Projecttitel: Sustainable protection of vegetables against soil diseases: a revolutionary approach
Projectnummer: LWV19179
Missie: Kringlooplandbouw
MMIP: A2 - Gezonde, robuuste bodem en teeltsystemen gebaseerd op agro-ecologie en zonder schadelijke emissies naar grond- en oppervlaktewater
Looptijd: 2020 – 2024
Projectleider: Kirsten Leiss

Background:
Thiram, a dithiocarbamate, is a common compound of seed coatings to prevent soil-borne fungal diseases among a variety of crops. Thiram will be banned by the European Union because of its’ environmental side effects.
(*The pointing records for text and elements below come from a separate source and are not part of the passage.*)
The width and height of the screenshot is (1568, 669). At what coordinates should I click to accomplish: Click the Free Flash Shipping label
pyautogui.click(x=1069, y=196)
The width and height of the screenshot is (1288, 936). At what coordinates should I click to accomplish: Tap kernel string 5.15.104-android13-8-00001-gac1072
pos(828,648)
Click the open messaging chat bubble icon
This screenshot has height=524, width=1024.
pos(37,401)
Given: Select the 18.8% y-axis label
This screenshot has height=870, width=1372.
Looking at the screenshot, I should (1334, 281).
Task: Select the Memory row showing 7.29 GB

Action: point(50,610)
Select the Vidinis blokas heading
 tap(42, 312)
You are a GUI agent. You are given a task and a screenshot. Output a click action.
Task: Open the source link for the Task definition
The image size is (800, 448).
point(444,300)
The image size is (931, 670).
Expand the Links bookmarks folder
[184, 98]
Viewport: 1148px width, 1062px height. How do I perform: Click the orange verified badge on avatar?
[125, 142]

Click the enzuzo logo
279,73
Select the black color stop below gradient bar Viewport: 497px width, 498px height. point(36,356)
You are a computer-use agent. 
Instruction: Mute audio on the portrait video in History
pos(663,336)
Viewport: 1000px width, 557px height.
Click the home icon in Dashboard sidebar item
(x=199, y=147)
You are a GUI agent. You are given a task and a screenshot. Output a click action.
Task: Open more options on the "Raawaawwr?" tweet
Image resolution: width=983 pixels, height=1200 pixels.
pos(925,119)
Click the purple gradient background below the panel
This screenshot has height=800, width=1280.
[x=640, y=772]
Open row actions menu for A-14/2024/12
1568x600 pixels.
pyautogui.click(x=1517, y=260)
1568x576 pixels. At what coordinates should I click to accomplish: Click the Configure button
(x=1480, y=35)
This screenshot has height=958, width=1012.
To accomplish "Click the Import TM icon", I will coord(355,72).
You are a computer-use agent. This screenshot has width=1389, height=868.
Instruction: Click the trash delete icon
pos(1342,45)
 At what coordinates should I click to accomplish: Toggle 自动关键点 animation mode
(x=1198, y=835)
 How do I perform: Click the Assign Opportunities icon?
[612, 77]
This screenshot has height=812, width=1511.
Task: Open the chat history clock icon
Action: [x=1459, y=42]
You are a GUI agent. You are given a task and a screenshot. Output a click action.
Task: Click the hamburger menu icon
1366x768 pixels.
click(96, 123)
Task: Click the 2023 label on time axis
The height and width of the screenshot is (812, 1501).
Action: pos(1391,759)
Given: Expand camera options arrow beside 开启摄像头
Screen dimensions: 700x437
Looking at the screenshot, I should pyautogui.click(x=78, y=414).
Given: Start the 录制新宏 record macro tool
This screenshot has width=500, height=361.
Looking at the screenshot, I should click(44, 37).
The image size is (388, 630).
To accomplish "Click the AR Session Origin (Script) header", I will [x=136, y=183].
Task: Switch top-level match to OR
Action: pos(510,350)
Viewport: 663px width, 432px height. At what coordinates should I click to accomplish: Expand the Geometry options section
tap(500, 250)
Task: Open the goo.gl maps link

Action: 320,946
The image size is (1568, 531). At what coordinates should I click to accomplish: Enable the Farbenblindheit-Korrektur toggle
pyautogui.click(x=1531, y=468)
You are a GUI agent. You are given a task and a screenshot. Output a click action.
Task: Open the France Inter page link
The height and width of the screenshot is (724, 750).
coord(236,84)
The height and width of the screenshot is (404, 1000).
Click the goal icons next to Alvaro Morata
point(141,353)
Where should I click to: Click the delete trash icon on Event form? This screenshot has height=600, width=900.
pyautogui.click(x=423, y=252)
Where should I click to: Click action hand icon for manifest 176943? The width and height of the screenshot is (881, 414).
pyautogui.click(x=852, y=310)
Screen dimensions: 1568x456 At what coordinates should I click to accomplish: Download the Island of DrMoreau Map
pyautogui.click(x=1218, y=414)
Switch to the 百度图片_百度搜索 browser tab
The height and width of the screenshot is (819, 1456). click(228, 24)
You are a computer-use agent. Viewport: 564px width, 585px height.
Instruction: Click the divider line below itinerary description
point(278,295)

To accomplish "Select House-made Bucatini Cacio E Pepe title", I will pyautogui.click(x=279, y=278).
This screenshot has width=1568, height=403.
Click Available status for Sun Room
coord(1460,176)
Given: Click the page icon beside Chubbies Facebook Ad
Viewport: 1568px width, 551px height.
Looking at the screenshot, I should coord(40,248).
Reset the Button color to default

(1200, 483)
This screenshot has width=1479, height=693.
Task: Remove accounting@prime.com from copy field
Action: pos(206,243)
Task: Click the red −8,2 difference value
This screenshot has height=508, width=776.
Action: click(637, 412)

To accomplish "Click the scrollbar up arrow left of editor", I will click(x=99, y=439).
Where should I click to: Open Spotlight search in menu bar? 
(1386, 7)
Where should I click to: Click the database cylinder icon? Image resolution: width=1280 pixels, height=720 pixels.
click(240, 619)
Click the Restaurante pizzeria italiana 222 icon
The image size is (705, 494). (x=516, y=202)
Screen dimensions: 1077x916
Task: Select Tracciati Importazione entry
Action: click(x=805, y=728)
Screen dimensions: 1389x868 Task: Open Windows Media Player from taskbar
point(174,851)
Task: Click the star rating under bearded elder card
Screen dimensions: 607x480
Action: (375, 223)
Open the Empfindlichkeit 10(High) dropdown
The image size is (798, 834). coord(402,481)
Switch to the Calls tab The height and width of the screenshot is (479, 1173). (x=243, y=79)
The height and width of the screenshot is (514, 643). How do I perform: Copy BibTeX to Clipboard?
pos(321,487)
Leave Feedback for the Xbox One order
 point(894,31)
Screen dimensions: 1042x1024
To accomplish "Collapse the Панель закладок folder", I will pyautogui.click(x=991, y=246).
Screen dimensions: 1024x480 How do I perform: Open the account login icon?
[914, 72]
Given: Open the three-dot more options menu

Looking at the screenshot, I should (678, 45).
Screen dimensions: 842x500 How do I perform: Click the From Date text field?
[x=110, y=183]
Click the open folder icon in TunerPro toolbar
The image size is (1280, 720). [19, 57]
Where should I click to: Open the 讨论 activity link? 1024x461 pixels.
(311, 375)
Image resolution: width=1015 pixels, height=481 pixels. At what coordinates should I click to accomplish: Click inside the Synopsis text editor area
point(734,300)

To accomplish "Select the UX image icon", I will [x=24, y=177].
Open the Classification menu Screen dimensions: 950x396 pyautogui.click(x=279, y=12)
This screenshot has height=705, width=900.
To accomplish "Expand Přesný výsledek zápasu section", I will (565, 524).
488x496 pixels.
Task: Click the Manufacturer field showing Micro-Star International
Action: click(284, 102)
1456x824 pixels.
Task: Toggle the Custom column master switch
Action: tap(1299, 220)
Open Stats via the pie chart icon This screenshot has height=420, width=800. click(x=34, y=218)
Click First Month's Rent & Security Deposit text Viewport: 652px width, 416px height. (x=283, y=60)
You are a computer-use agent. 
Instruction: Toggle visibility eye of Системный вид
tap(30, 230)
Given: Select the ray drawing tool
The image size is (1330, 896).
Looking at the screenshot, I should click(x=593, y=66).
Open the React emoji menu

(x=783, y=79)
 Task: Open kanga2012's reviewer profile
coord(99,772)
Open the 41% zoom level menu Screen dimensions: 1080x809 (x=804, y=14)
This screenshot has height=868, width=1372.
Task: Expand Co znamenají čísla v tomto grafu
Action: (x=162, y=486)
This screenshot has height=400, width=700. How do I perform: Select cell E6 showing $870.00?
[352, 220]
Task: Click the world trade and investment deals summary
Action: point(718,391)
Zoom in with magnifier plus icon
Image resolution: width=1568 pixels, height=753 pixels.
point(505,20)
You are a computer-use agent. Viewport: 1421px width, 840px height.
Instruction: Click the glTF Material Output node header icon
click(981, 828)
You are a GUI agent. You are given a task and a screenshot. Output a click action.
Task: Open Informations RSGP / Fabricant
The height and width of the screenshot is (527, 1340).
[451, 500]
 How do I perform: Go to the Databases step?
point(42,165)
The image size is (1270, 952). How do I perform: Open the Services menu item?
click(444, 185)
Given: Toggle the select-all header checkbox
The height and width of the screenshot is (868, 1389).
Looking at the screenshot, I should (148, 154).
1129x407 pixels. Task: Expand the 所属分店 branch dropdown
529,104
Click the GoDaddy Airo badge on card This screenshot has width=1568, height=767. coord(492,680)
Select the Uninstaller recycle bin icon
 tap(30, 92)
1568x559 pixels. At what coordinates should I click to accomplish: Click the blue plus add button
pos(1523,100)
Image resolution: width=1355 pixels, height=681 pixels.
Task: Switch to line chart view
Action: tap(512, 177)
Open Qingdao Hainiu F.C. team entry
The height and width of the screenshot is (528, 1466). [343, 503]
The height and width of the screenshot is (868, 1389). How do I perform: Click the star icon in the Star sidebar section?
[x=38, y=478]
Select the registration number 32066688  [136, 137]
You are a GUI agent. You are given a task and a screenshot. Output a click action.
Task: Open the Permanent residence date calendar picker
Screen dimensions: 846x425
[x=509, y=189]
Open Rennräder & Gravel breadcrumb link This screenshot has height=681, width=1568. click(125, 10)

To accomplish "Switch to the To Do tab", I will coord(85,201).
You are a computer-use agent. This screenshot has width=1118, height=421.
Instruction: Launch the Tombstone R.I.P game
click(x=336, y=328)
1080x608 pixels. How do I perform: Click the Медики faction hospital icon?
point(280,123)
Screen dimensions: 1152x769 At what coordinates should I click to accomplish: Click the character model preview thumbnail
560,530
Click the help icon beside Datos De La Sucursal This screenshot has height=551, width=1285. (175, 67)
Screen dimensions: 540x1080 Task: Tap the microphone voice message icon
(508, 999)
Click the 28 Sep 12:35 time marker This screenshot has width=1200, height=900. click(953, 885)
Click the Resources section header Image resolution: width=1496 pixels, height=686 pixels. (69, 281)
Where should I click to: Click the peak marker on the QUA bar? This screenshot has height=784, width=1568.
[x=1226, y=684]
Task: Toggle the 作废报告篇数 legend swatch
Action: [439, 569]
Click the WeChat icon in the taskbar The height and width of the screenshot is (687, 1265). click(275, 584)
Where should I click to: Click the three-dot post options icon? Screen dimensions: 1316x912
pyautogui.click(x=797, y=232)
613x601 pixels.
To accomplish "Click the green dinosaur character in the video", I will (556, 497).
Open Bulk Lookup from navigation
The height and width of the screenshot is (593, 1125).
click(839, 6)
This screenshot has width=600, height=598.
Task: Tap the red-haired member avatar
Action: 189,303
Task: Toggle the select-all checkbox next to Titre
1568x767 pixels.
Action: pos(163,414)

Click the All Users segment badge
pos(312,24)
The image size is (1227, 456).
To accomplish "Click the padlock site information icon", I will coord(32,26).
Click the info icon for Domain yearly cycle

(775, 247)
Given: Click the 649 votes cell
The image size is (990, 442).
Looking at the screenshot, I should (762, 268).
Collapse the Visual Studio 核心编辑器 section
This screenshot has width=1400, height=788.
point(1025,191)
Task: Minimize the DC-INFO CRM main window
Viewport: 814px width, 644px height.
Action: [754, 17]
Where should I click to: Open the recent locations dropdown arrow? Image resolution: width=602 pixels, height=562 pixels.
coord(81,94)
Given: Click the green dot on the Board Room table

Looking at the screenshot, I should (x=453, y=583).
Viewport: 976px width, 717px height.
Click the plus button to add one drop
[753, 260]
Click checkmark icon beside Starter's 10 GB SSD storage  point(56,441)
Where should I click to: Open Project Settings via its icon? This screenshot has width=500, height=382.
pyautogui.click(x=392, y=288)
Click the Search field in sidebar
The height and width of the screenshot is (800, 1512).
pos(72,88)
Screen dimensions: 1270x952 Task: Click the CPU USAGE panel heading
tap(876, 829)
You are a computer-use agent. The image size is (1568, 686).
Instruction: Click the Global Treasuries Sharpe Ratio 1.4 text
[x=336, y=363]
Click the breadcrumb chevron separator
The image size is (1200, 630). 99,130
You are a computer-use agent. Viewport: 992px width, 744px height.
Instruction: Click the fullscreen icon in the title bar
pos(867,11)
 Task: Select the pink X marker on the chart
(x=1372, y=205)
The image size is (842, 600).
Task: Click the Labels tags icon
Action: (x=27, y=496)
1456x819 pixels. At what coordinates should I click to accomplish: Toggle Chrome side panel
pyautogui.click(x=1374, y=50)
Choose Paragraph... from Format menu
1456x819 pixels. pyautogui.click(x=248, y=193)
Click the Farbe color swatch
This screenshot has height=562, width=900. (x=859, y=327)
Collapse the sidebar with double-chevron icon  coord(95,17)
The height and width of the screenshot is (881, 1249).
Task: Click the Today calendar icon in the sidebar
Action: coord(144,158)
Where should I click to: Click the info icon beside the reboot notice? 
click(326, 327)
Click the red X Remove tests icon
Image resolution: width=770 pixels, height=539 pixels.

The ban will impact crop protection in The Netherlands, and abroad, severely, unless a suitable alternative will be available. The search for such an alternative has been started. An alternative of Thiram should, of course, be efficacious against a range of soil-borne fungal diseases. In addition, its’ anti-fungal activity should be restricted to the surface of the seed and emerging plant, respectively. If not, it may cause unwanted side effects on the environment.

Aim:
A proof-of-concept of an inherently safe bio-fungicide to control pathogenic soil fungi in vegetables.

Novelty/innovation:
The topic of an inherently safe application has hardly been addressed so far in developing bio-pesticides. Binding natural compounds to bio-degradable nanostructures offers excellent opportunities of an inherently safe application, as demonstrated in medicine already. This approach has been picked-up in agriculture very recently confirming the great opportunities.

Impact:
The vegetable sector is in urgent need for an alternative of Thiram. In addition, the sector faces the challenge to turn to sustainable crop protection. Inherently safe bio-pesticides constitute the missing piece in sustainable crop protection based on resilient crops. Binding a bio-active compound to, and uptake by, a plant in efficacious amounts is a scientific challenge. Publication of the intended proof-of-concept will trigger similar R&D for sure. Society will profit at last by the availability of sufficient vegetables produced in a sustainable way.